Workers were spotted over the weekend installing the congestion pricing hardware, which consists of cameras and sensors mounted on poles, on 61st Street on Manhattan’s West Side. Under the plan, vehicles will be charged up to $34.50 for driving below 60th Street in Manhattan, and up to $23 with E-ZPass.
MTA Chairman and CEO Janno Lieber last week confirmed that the authority “immediately kicked into gear” after receiving final approval last month from federal regulators, and directed contractors to begin installing the tolling equipment. The system is expected to be in place by May.
“We've started that installation as we've also started to build out the software, and what we call the back-office system for capturing toll information and generating bills and so on,” Lieber said at a Wednesday meeting of the MTA Board.

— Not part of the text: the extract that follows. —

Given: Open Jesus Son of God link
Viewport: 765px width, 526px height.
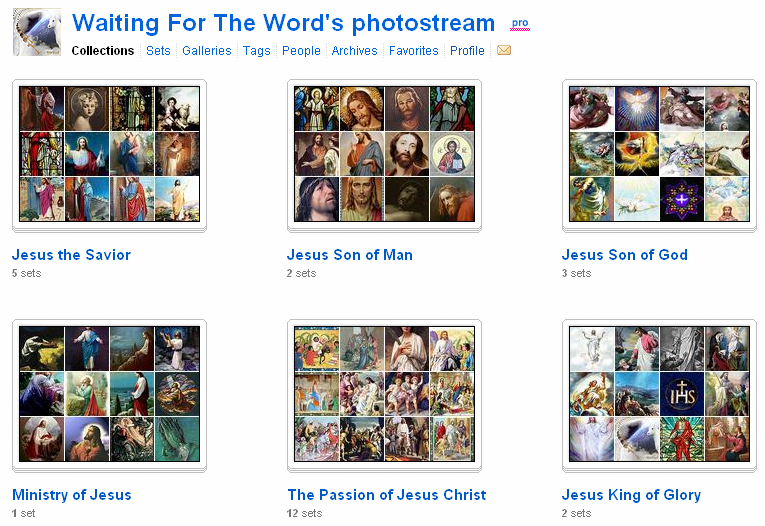Looking at the screenshot, I should pos(624,255).
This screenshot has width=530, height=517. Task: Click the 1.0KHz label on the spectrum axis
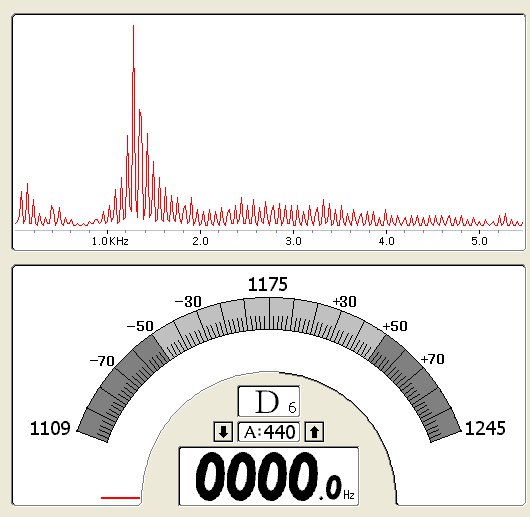[110, 241]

The installation work went on over the weekend despite the state of New Jersey on Friday filing a federal lawsuit to block the implementation of the MTA’s “Central Business District Tolling Plan." The lawsuit alleges that the MTA and the Federal Highway Administration did not thoroughly consider the environmental impacts of the plan, including the potential for it to disproportionately harm New Jersey, which would not receive any of the $1 billion in toll revenue expected to be generated annually.
On Friday, Gov. Kathy Hochul said New York would move forward with the plan “regardless” of the suit, insisting that “congestion pricing is going to happen.”

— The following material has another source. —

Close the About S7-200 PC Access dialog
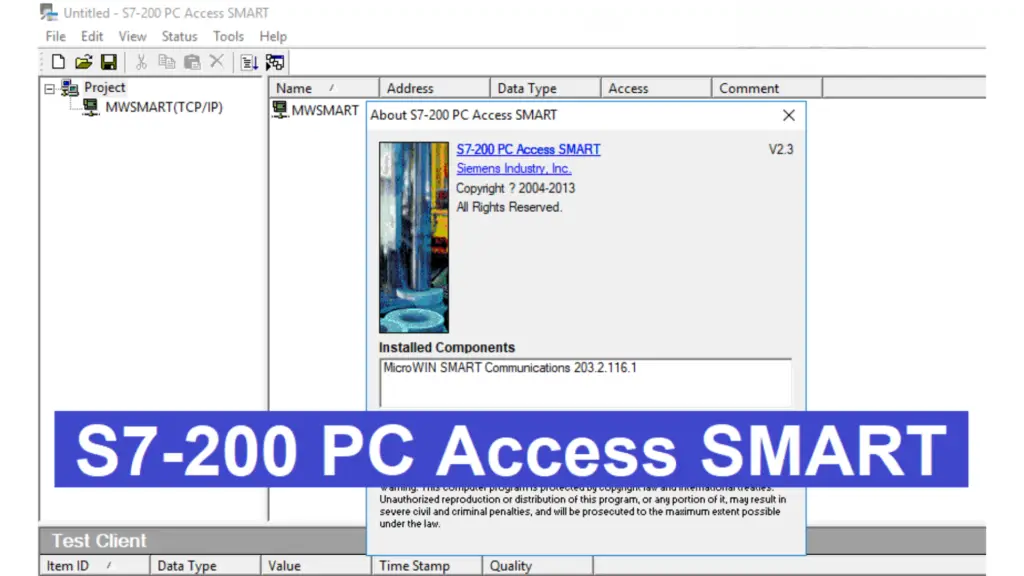 (788, 115)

Staten Island officials joined their New Jersey counterparts in criticizing the plan. The borough would be hit particularly hard by the tolls, while not significantly benefiting from the transit infrastructure improvements the revenue would fund, said Borough President Vito Fossella, a Republican. Rep. Nicole Malliotakis (R-Staten Island), speaking to Fox 5 News on Monday, said she will propose legislation to block funding for the plan, which is costing the MTA $507 million to design and build.
“We want to stop this thing, or at least, we want to delay it until we can see if we get a new presidential administration in,” said Malliotakis, who, like New Jersey officials, argued that the environmental review process for congestion pricing was insufficient.

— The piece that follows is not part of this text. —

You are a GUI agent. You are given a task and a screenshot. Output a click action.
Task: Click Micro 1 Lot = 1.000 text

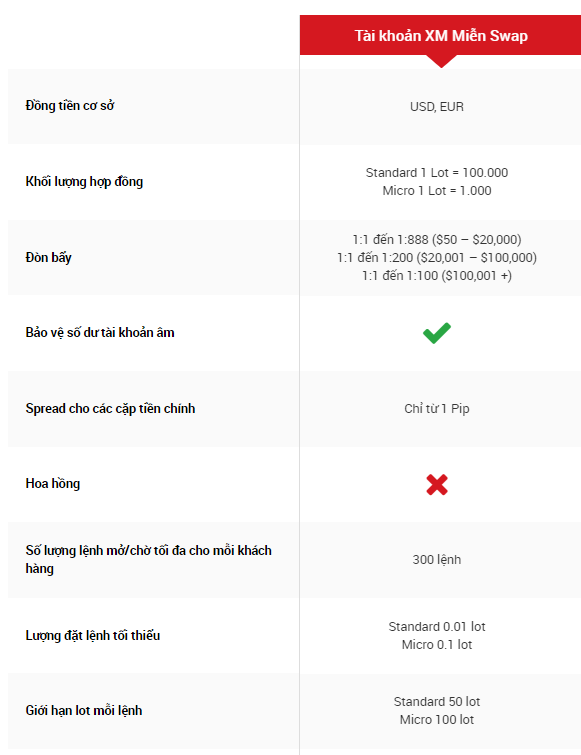(x=437, y=191)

Gabriel Weil, an assistant professor at the Touro Law School specializing in environmental law, said the strategy of delaying congestion pricing until a new White House administration can kill it, was “plausible,” and may represent opponents’ “best case scenario.”
Short of that, Weil said, it’s unlikely that any lawsuit challenging the environmental review process would work to stop congestion pricing altogether, but might slow down the U.S. Department of Transportation in implementing the plan.
“They can definitely make life harder for the DOT,” said Weil, who believes it will be tough to challenge congestion pricing on environmental grounds, because its “net impact on environmental quality is positive.”
“It’s pretty clear why people in the surrounding area would be unhappy about this, for reasons that really have nothing to do with the environment,” Weil said.
On Friday, MTA external communications chief John McCarthy defended the environmental review process, which he said included six public hearings and responses to 80,000 comments. “We’re confident the federal approval — and the entire process — will stand up to scrutiny,” McCarthy said.
Staten Island residents are among 122 groups that are seeking exemptions from the new tolls, along with residents of Brooklyn, Manhattan, Orange County and Rockland County. The only formal exemption requests the MTA has said it received from Long Island residents are for those “battling cancer, 9/11-related illness, and other serious diseases.”
The six-member Traffic Mobility Review Board, which will recommend toll amounts to the MTA, met for the first time Wednesday and discussed potential exemptions, as well as discounts and credit for drivers who already paid a toll to enter Manhattan from a bridge or tunnel.
MTA chief operating officer Allison de Cereño advised board members that “the most effective way to ensure the lowest toll” is to make sure the maximum number of vehicles pay it.
“Everything is balanced. So, for every discount, exemption or crossing credit that is provided, everyone else who continues to drive in must make up that difference,” she said.